The movie ends with Israel and Hock reuniting in the same grimy bar they met in. They bury the hatchet and he agrees to let her write a book about their escapades, ever his funny, charming self. This never happened in real life but it was a good end to a fine movie.

The movie itself is enjoyable if a bit slow. The topic of literary forgery does not sound all that interesting but the revelations that there are seedy characters in the literary world such as Israel herself, made it an easy watch. The fact that the FBI were involved in her subpoena was amazing to learn. The dynamic between McCarthy and Grant was brilliant and really saved the movie from being a bore. That said, it dragged towards the end and I did find myself looking at the clock on my phone. While I know that with a film such as this the devil is in the details but if the movie was about fifteen minutes shorter then it would’ve been a small bit more enjoyable.

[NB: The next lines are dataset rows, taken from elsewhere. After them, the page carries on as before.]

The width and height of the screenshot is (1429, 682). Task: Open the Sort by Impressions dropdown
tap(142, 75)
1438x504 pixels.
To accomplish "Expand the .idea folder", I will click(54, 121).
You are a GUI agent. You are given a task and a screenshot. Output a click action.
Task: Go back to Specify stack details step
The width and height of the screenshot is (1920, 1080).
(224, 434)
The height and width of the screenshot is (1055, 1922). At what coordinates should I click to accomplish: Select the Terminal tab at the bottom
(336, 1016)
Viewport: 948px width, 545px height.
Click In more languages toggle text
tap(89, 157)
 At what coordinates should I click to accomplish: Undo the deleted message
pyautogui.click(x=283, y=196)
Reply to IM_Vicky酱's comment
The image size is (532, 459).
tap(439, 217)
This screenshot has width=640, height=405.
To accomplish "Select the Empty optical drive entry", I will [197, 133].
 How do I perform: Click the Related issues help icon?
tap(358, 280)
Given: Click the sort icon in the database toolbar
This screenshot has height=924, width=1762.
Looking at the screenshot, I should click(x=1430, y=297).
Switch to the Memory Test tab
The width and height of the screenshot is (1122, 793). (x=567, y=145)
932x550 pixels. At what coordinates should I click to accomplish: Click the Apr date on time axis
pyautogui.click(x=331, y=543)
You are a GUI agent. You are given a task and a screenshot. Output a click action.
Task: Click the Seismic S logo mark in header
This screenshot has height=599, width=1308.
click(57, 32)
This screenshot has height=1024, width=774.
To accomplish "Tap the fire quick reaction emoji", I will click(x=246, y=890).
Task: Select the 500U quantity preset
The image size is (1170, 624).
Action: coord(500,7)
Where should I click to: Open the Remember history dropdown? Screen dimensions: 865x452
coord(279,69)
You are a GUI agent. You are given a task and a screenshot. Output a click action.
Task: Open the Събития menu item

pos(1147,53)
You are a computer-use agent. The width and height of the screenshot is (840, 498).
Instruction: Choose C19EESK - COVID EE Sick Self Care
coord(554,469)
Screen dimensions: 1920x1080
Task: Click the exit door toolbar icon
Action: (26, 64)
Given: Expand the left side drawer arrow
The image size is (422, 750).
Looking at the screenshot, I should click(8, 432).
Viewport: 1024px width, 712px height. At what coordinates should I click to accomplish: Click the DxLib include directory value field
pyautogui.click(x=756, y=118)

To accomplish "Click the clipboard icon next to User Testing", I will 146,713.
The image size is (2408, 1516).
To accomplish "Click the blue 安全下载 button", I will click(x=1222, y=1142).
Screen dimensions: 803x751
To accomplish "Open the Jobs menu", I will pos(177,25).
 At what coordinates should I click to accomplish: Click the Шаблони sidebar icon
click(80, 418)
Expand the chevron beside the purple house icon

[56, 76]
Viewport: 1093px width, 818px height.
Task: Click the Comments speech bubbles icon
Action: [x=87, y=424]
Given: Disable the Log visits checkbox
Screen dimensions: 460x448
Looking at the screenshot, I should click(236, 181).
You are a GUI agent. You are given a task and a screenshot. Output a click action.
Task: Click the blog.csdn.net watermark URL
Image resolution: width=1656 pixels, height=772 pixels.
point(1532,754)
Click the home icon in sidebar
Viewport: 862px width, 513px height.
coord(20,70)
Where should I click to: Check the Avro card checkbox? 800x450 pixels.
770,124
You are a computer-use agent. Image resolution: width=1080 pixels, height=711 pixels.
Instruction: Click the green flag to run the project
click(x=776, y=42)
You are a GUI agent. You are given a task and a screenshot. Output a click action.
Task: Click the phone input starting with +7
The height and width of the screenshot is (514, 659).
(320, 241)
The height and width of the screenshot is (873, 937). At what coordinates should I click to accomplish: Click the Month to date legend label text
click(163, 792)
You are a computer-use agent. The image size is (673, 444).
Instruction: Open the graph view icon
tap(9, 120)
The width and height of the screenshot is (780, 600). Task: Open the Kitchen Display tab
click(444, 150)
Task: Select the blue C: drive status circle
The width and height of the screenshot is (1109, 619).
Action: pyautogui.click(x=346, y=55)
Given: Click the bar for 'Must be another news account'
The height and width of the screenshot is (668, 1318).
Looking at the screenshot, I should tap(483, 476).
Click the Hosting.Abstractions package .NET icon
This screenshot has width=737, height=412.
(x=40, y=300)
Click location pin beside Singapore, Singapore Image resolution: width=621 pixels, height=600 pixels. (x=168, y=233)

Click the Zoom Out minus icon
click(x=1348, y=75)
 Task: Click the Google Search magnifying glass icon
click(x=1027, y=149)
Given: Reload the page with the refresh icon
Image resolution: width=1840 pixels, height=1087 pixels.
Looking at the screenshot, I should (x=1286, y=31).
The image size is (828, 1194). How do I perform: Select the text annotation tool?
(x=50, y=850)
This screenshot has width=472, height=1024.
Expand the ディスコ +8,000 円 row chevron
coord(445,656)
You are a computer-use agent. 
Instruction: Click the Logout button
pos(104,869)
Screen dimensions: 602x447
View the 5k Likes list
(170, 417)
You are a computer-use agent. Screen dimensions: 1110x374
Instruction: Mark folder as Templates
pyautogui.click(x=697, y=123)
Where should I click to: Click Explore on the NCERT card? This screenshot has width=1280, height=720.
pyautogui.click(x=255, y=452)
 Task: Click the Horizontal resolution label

I couldn’t think of anyone that I would recommend the movie to after watching, but it wasn’t a total waste of an hour and forty minutes. If I was to give it a rating out of a number that I will make up right now, I would give it a 3.5/5. Some funny moments but I’m not sure if this book warranted a movie. That said, the performances of McCarthy and Grant saved this production and both, especially McCarthy, deserve their nominations.